You definitely CAN do that.

I've found that when I don't use a very hard oil, like cocoa butter, I have to up my wax and then it turns out .... waxy! But I'm sure with enough experimenting you could come up with something satisfactory. It really depends on what "feel" you are going for.


----------



## shee (Nov 18, 2010)

hmmm.  but what brittle oils are nto going to end up grainy?  well without butter ez or whatever that is. lOL!


----------



## Sunny (Nov 18, 2010)

not for me, but I don't use shea, which I've heard can get grainy. I like cocoa and mango butters mainly.


----------



## Lindy (Nov 22, 2010)

I really like Cocoa Butter in my lip balms...


----------



## Earthchild (Nov 22, 2010)

I make a lip balm with equal parts beeswax, coconut oil, and liquid oil (jojoba, almond, sesame, whatever you like).  People adore this balm, it holds up beautifully in different weather conditions, and it doesn't go grainy.  HTH!


----------



## shee (Nov 23, 2010)

that does help, thank you!!

I just made one and for some reason tis gritty!!  GRRRR!  IDK why.  I used candillilia wax (how ever you spell that).  maybe I should use bees wax instead!  I'm going to try again in a little while, IF the kids cooperate!


----------



## Lindy (Nov 24, 2010)

I really like beeswax in lip balms....


----------



## shee (Nov 24, 2010)

I have both beeswax and the other.  maybe I'll try some with the beeswax and decide which I prefer.

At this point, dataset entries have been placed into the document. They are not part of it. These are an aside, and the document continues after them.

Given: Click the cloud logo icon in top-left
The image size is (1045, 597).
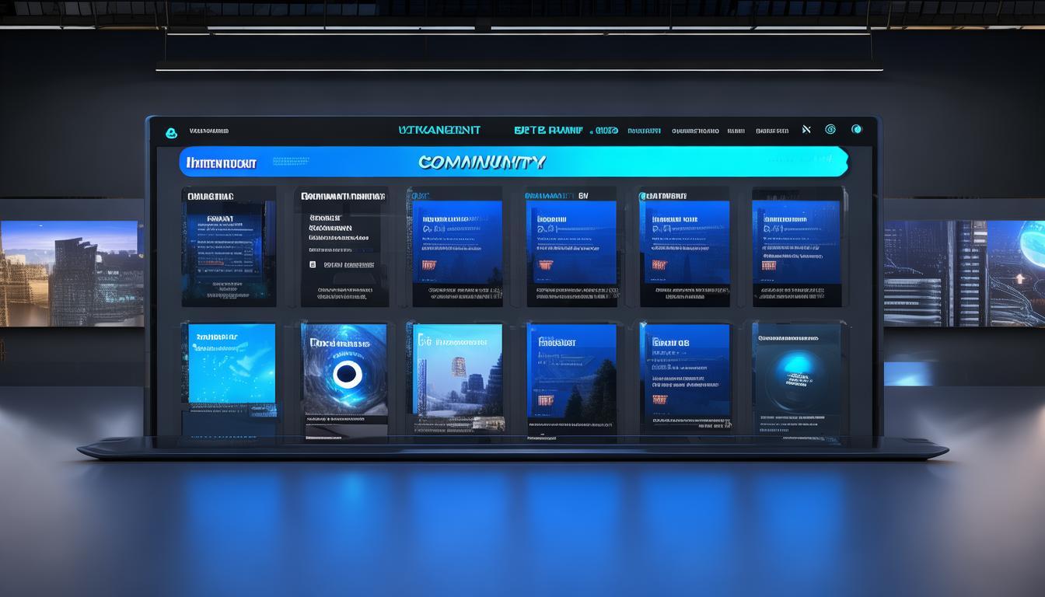Looking at the screenshot, I should click(171, 133).
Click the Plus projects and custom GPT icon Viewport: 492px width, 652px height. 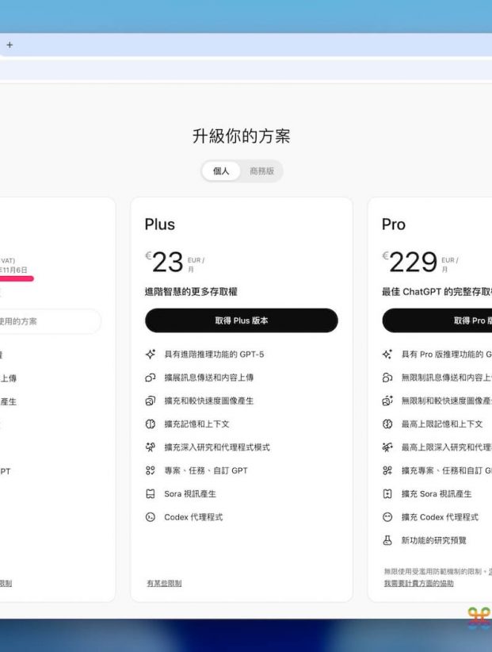tap(151, 470)
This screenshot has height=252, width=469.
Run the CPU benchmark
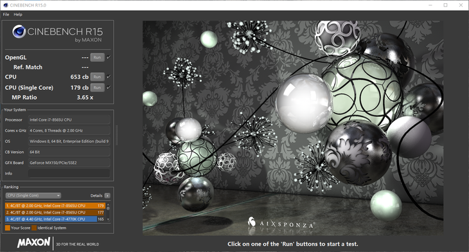97,77
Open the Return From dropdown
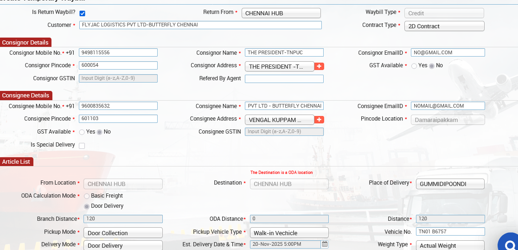The height and width of the screenshot is (250, 518). 281,13
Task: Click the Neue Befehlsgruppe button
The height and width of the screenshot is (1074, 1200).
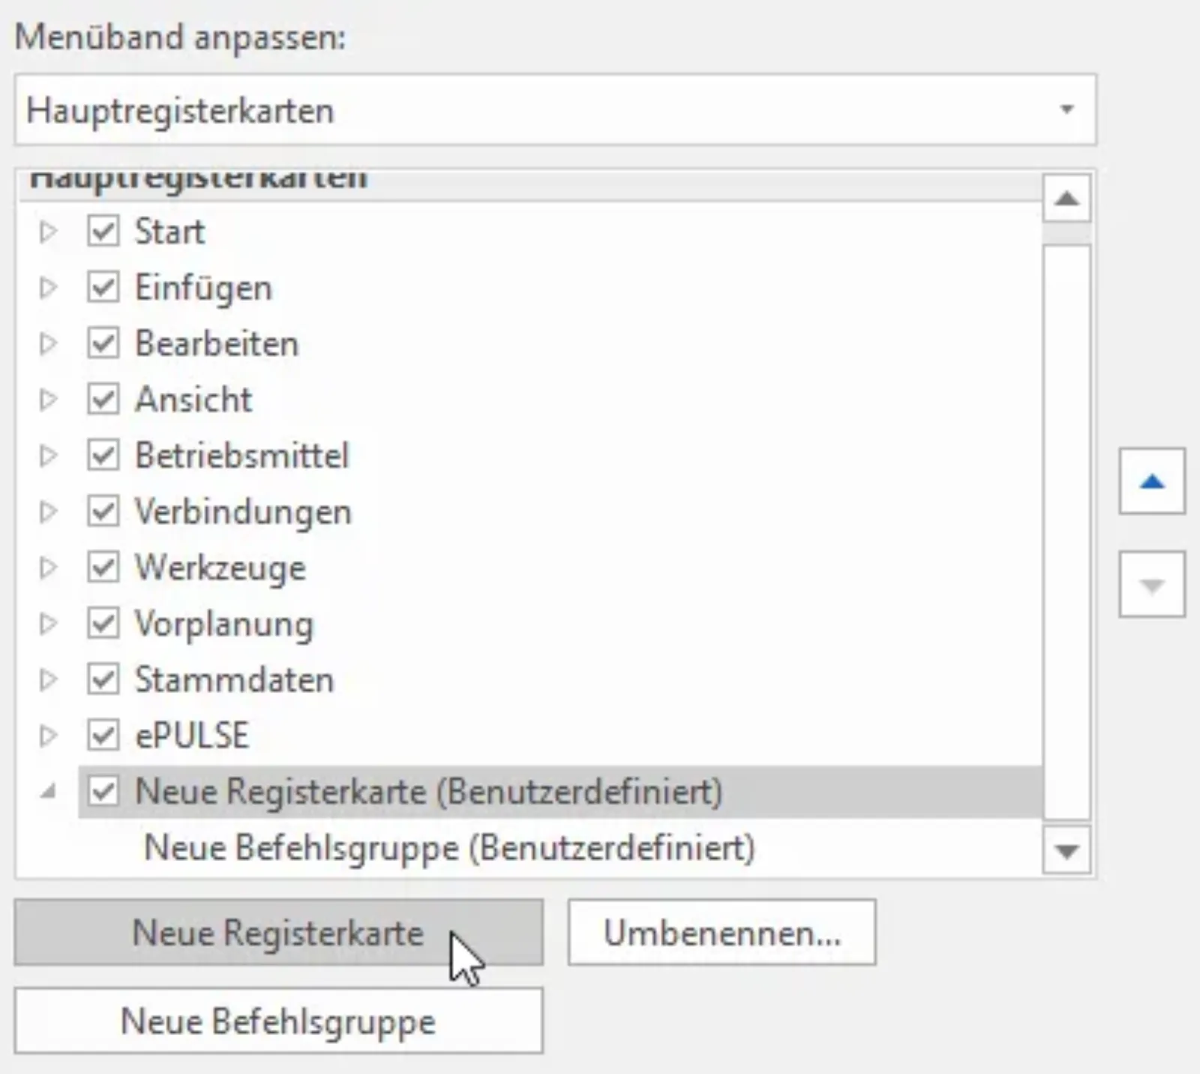Action: [x=278, y=1021]
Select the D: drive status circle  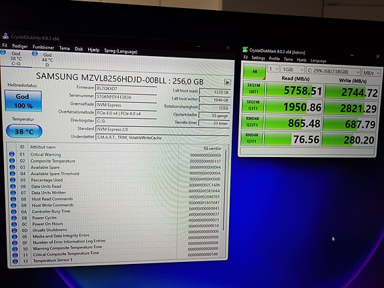coord(35,53)
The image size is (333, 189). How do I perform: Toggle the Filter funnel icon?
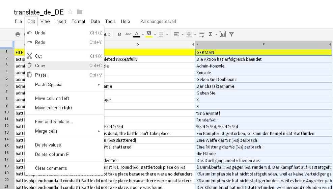click(231, 34)
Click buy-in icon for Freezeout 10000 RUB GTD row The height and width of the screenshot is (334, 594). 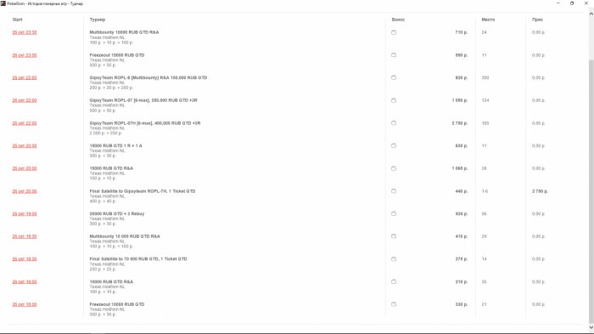click(394, 304)
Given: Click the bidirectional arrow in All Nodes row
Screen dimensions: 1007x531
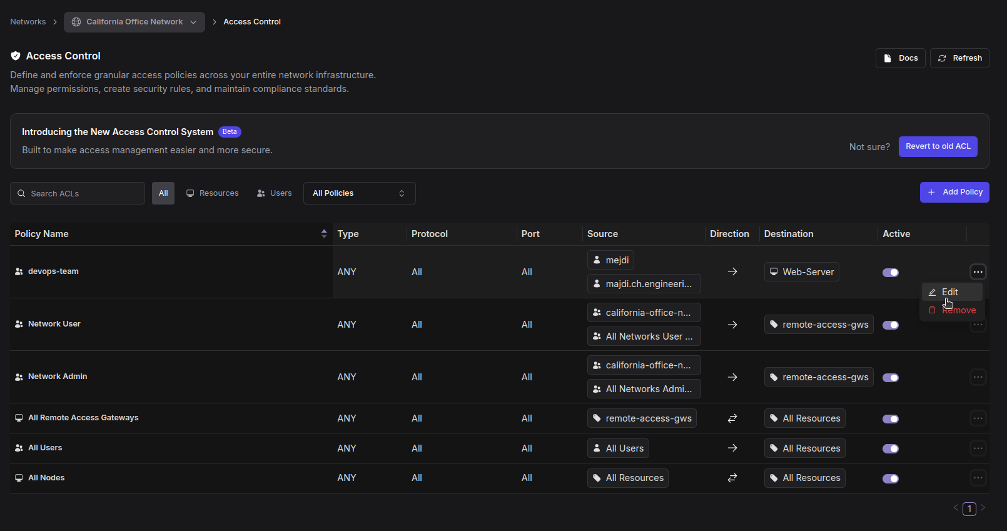Looking at the screenshot, I should (732, 478).
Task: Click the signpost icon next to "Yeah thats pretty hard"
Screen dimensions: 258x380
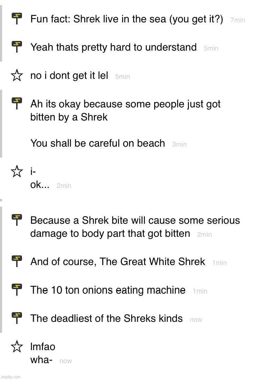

 tried it again and then that time it didn't seem grainy.  who knows whats going on!


----------



## Catmehndi (Nov 24, 2010)

Candelilla Wax is mainly used to harden products, whether it's lip balm, lip stick, lotion bars etc.


----------



## shee (Nov 24, 2010)

well shoot, its too soft.  I should do more wax.  I think I may try the 1/3 thing like was mentioned above


----------